Material provided ::
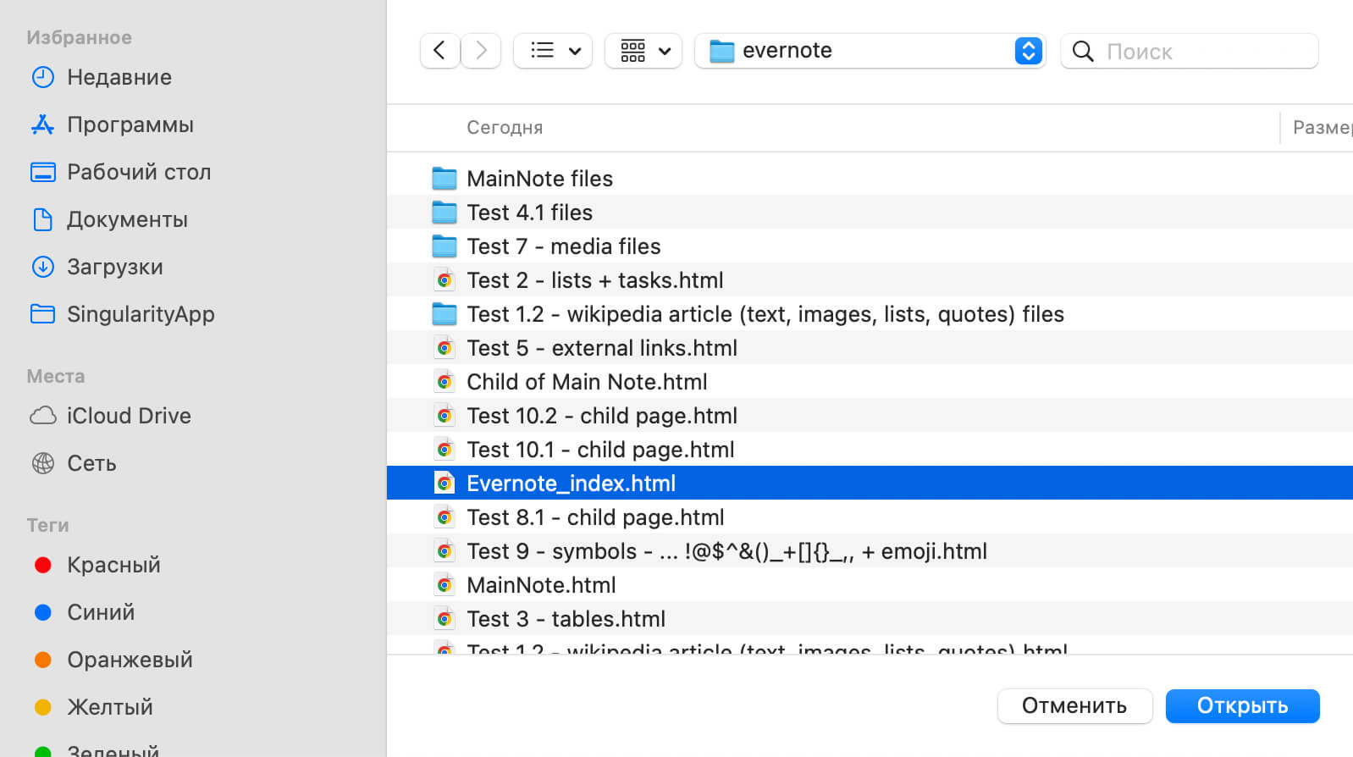The image size is (1353, 757).
Task: Open the grouping options dropdown
Action: pos(643,51)
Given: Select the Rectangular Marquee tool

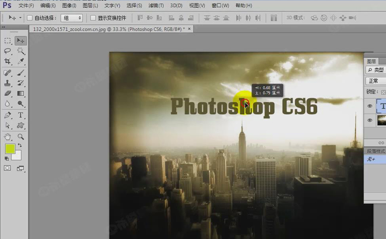Looking at the screenshot, I should [8, 41].
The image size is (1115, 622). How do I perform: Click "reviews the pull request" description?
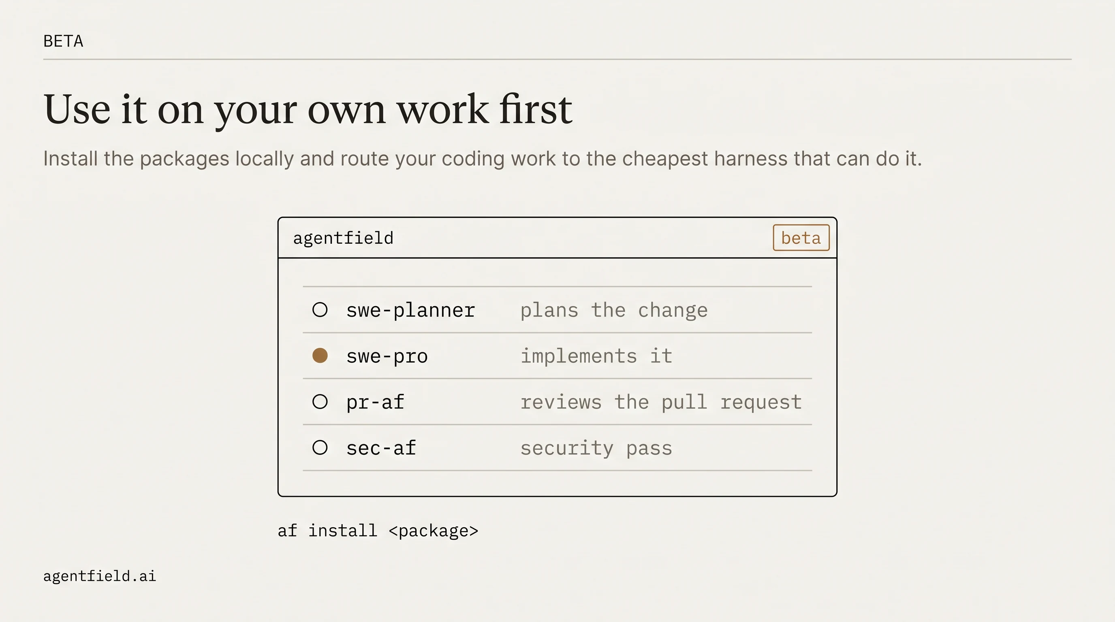point(661,402)
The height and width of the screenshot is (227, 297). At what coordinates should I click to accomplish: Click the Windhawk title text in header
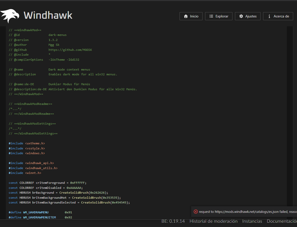tap(48, 15)
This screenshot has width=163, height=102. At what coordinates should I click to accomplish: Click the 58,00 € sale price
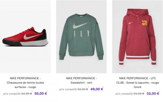41,93
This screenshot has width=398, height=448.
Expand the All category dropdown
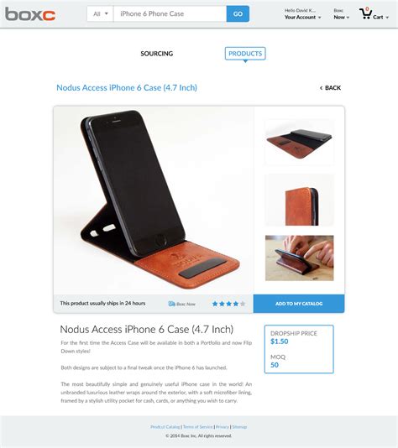[101, 13]
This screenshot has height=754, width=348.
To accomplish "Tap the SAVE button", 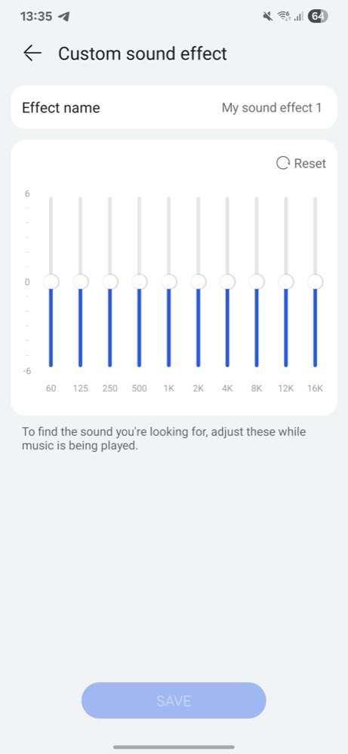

Requirement :: Beginning with the line containing "Expand the All category dropdown" and ending with the last line of the data, output those lines exactly and nothing more. Omit every picture.

Task output ::
Expand the All category dropdown
[101, 13]
This screenshot has height=754, width=348.
To accomplish "Tap the SAVE button", 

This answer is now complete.